(Artikel) Die klassischen Medien haben lange zugeschaut, als der Konsument anfing, selbst im Internet zu publizieren. In der letzten Zeit gibt es Versuche, Blogger in die alten Medien zu ziehen. Eine Medienrevolution ist das jedoch nicht. Ein Überblick von Bas Bergervoet.

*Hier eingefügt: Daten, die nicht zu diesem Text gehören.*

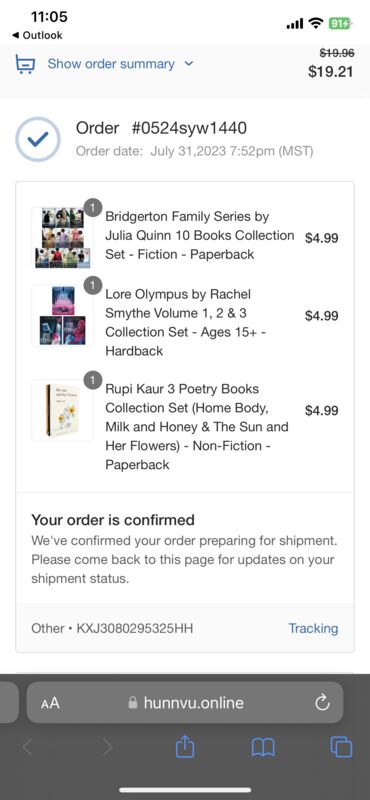Image resolution: width=370 pixels, height=800 pixels.
Task: Tap Bridgerton Family Series book thumbnail
Action: coord(63,238)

Blogger haben sich relativ schnell mit den Internetauftritten von Zeitungen angefreundet. Zeitungen wie die tageszeitung (taz) und die Welt lassen in ihren Online-Auftritten Blogger schreiben. So bloggt zum Beispiel politik-digital.de-Geschäftsführer
Christoph Dowe bei der Welt. Die Westdeutsche Allgemeine Zeitung (WAZ) hat die bekannte Bloggerin Katharina Borchert von Lyssas Lounge als Online-Chefredakteurin angestellt. Das Handelsblatt hat den elektrischen Reporter Mario Sixtus auf seine Website geholt. Im Radio und Fernsehen kommt es vor, dass Blogger als Internetexperten eingeladen werden. Ganze Sendungen über das Weblogschreiben oder von Bloggern gibt es auch schon, sind aber ein relativ neuer Trend.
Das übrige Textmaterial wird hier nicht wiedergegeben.